PROBLEM DETAILS: Extract, from the records beneath this instruction, each line that contains the word "using".

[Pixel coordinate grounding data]
--- START ---
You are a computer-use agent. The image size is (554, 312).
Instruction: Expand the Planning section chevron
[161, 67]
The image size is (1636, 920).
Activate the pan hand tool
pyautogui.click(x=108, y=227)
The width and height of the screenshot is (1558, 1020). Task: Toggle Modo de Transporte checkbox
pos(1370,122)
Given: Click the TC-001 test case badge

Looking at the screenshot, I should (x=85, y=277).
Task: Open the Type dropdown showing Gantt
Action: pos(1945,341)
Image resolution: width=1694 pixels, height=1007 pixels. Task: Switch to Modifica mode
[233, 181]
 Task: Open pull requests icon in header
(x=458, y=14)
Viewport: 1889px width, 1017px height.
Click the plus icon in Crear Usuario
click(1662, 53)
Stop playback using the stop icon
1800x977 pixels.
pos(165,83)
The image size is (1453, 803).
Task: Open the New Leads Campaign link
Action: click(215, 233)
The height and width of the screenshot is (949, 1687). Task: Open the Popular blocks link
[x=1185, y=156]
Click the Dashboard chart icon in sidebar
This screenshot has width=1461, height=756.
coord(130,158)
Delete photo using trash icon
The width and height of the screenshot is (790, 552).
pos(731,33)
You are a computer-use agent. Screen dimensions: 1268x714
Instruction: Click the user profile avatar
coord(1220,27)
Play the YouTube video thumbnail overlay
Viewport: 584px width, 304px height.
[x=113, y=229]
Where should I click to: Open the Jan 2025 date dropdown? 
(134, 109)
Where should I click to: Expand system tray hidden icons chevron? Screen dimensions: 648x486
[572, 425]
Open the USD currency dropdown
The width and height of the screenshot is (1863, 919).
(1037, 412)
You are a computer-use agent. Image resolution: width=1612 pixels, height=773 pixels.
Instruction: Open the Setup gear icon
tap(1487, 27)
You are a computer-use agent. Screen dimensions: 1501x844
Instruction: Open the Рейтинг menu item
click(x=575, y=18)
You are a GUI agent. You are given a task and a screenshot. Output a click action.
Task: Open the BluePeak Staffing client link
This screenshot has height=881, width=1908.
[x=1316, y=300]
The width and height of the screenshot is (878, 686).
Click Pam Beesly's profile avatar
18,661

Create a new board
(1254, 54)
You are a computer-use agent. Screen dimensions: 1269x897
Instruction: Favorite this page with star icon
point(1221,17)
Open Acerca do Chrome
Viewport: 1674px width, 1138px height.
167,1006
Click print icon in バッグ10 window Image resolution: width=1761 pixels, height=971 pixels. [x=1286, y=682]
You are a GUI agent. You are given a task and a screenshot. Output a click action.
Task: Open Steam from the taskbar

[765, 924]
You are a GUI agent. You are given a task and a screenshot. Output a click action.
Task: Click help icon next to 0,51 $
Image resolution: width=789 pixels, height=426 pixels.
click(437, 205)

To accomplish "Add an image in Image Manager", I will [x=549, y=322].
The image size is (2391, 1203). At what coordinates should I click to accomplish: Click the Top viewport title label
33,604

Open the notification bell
--- END ---
RESULT:
Stop playback using the stop icon
Delete photo using trash icon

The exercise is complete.